Bauman, also a swift water tech with the Cleburne Fire Department, helped with her rescue. With rain still falling and the water quickly rising, he said the game plan was tough.
"One of the other swift water techs and myself, we decided that we were going to swim across and get out to her, get her life vest and then figure out how we were going to move her back from there," he said.
Unable to secure a line, or tether a boat, Bauman went in and carried Anderson to safety.
"We slid her off the car. I just told her to go ahead and get on my back, just wrap her arms around me and I was going to get us out," Bauman said.
The whole time, Anderson was thankful her little boy wasn't in the car.
"She talked to us that she was glad that she didn't have her son with her. She's got a 2-year-old that she was worried about," Bauman said.
Anderson shared pictures with us.
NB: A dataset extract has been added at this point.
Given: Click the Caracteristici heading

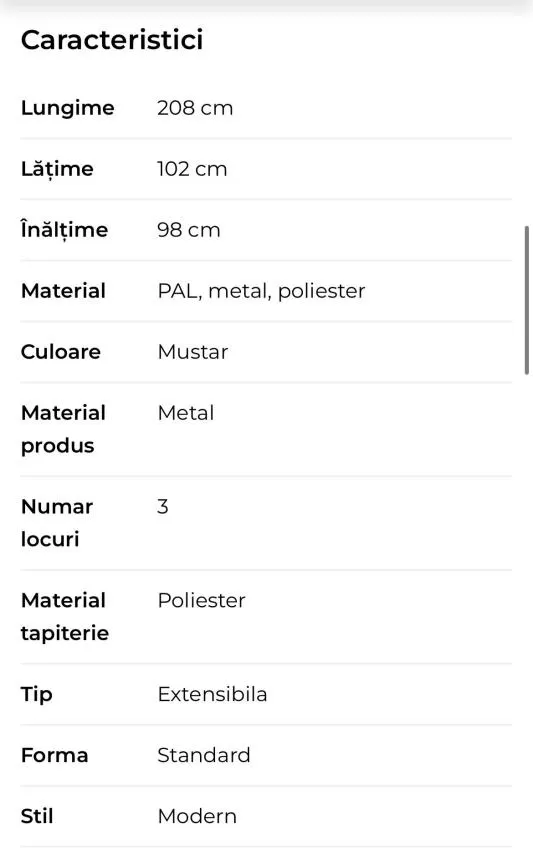Looking at the screenshot, I should [x=112, y=40].
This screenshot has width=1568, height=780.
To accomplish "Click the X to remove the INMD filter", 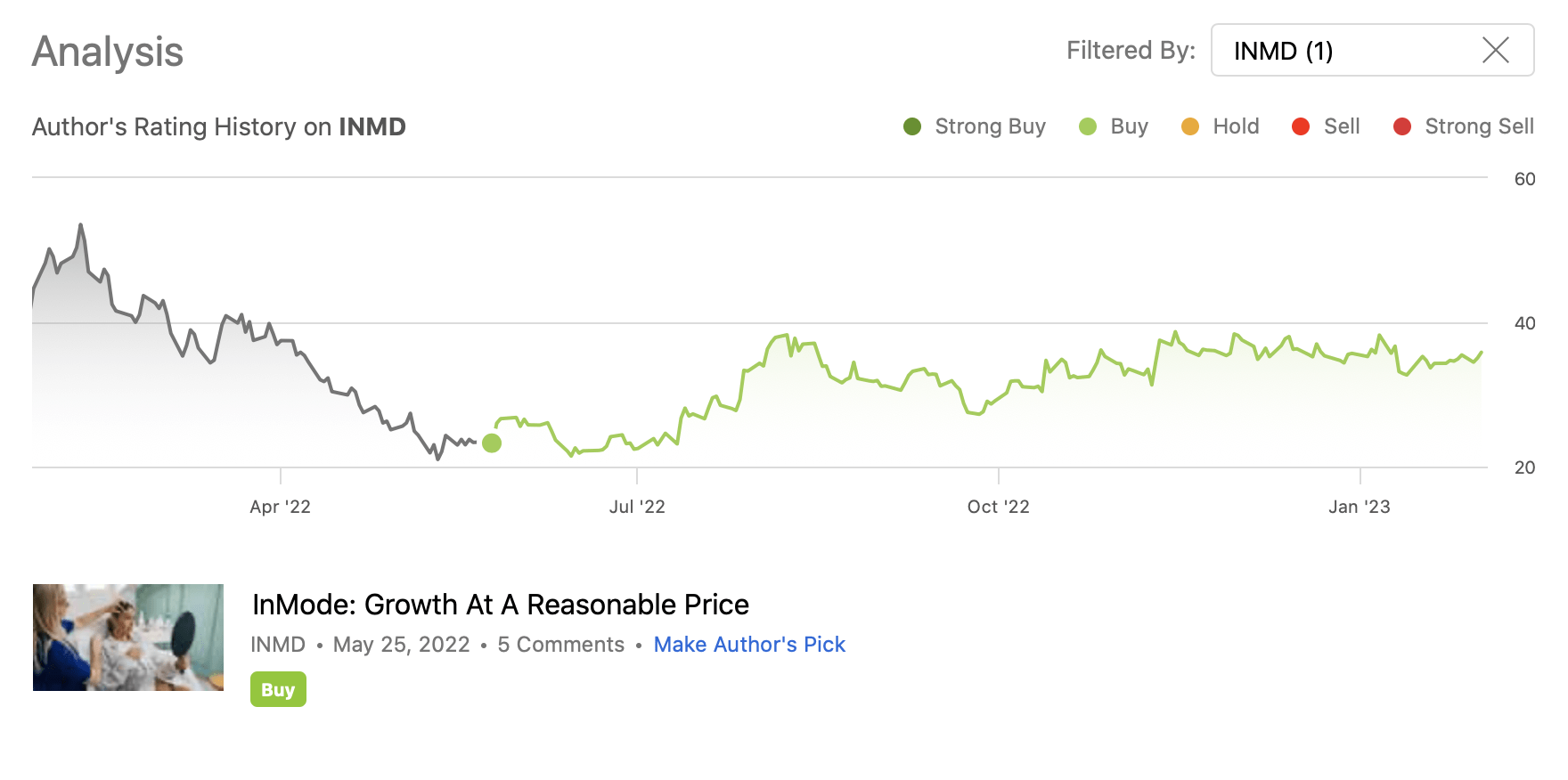I will coord(1495,51).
They survived too because her rescuers made sure to keep her purse and phone dry. Those were about the only things not submerged in frigid water.
"It was freezing, yes ma'am. We were all cold, especially when we got out and were standing around. That was the biggest fear for her on my aspect was that she was just continuing to be cold," Bauman said.
The firefighter, a father himself, is thankful this ended well.
"We've seen cars do lots of things and luckily she got pinned up and got where she could get out. There's lots of times where people don't make it out," he said.
As for Anderson, she's incredibly grateful to the many kind strangers who made that happen.